Esto suele suceder. El poder es capaz de recurrir a cualquier artimaña con tal de permanecer incólume ante lo que considere una amenaza real o potencial. Y de eso siempre se cuida el Gobierno, aquí y en todas partes del mundo.
De ser así, el golpe de efecto no se hizo esperar. El país entero viró su mirada para unos decretos que provocaron la irritación de un conglomerado social que exige mayor transparencia y manejo ético de sus servidores públicos, respeto a la institucionalidad y apego irrestricto al orden constitucional y jurídico.

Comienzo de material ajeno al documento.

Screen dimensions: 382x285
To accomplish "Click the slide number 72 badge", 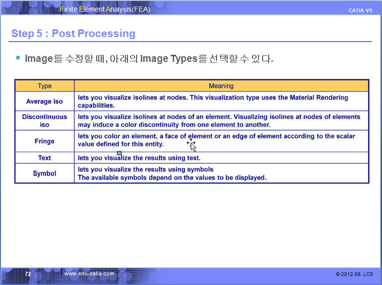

Quienes conocen de la sagacidad política del primer mandatario, quizás no estén del todo convencidos de que fue un simple error el nombramiento de varias personas con historiales dudosos.
Danilo Medina fue siempre el estratega por excelencia del partido gobernante. De hecho, actor primario en el rompimiento del maleficio que hasta el 1996 mantuvo al PLD en la mazmorra de varias derrotas electorales consecutivas, desde aquel funesto golpe de Estado al profesor Juan Bosch, en el 1963.

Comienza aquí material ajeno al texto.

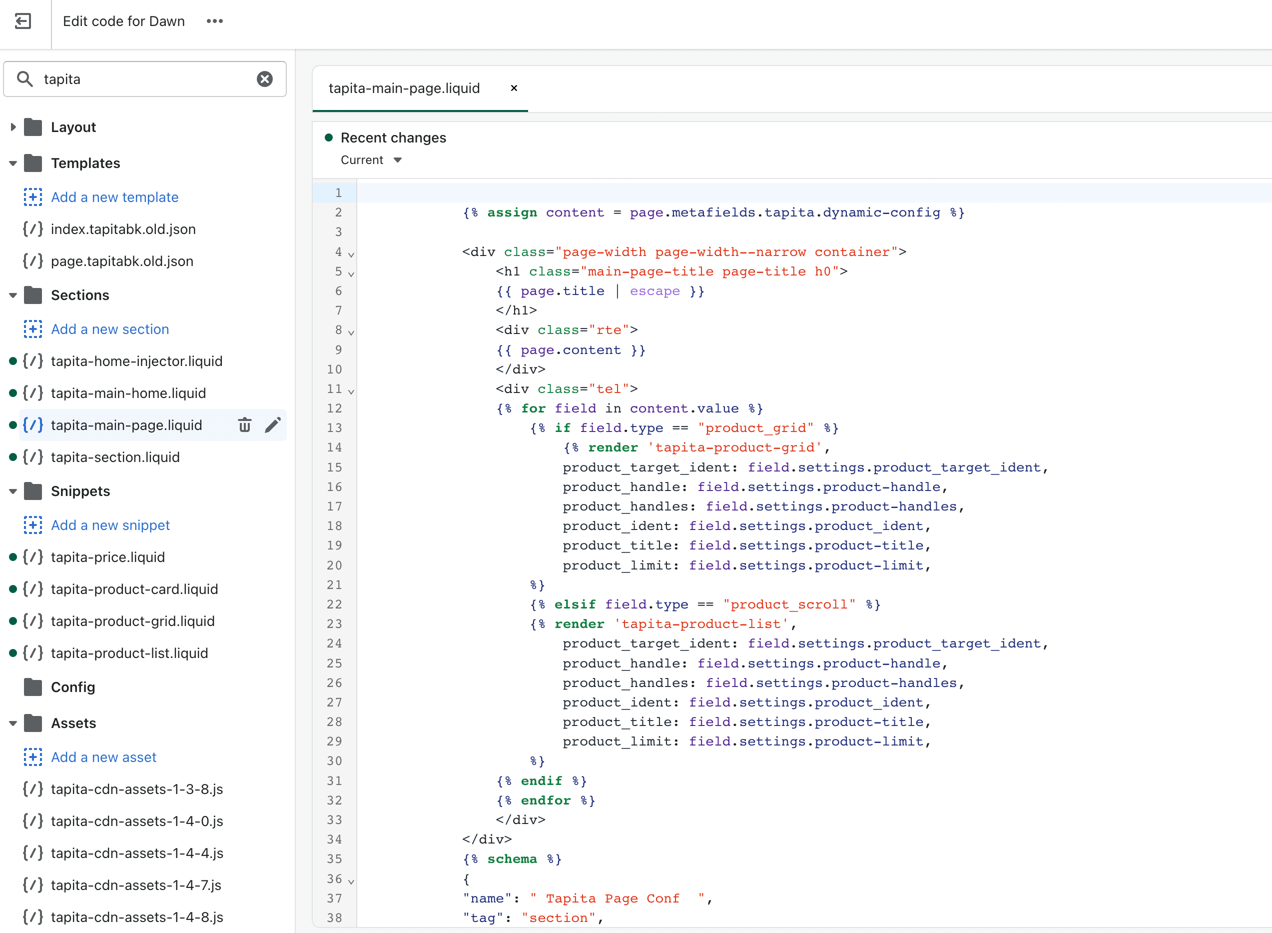Screen dimensions: 1272x933
Task: Click Add a new section link
Action: pos(110,329)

No. Es absurdo que a un hombre como Danilo Medina, calculador por excelencia, le hayan cantado “capicúa 25” con una jugada franca y fácil de descifrar.
Las informaciones que maneja el hombre más importante de una nación les llegan por diferentes vías. Pues, los gobernantes se nutren no sólo de la activa labor de los organismos de seguridad, sino también de informes de gente muy bien enterada que ejercita sus métodos de caliesaje al mejor estilo de la inolvidable era de Trujillo y su discípulo aventajado, Joaquín Balaguer.

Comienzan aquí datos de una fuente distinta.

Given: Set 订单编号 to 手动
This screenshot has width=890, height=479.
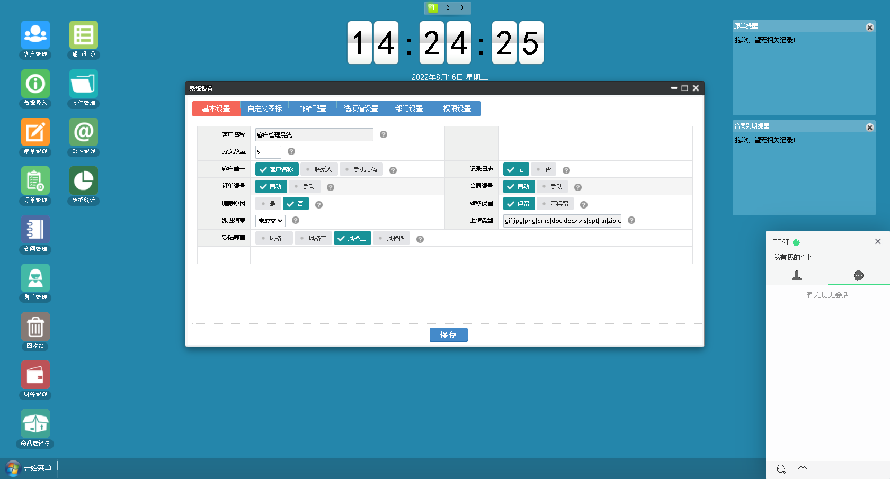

Contarles cosas a los presidentes es incluso una cultura hereditaria que nace con la existencia misma de los Estados. Es, para muchos, la manera más idónea de conseguir favores y bienestar a contrapelo de reparaciones morales.
Pero de haber sido un error de humanos y no deliberado, entonces el impacto nocivo durará mucho rato en un ambiente social y político sobrecargado de chispas incendiarias. Un desliz estúpido que no se resuelve ni disuelve con jalones de orejas. Y tampoco con un ligero “yo no lo sabía”, que nada disculpa.
Los yerros básicos casi siempre son imperdonables, porque no admiten justificación lógica. Y son menos digeribles para un presidente con fama de leerlo todo, contar hasta las palabras que utiliza para hablar en público, y que presume a brazo partido de la eficiencia de su equipo de trabajo.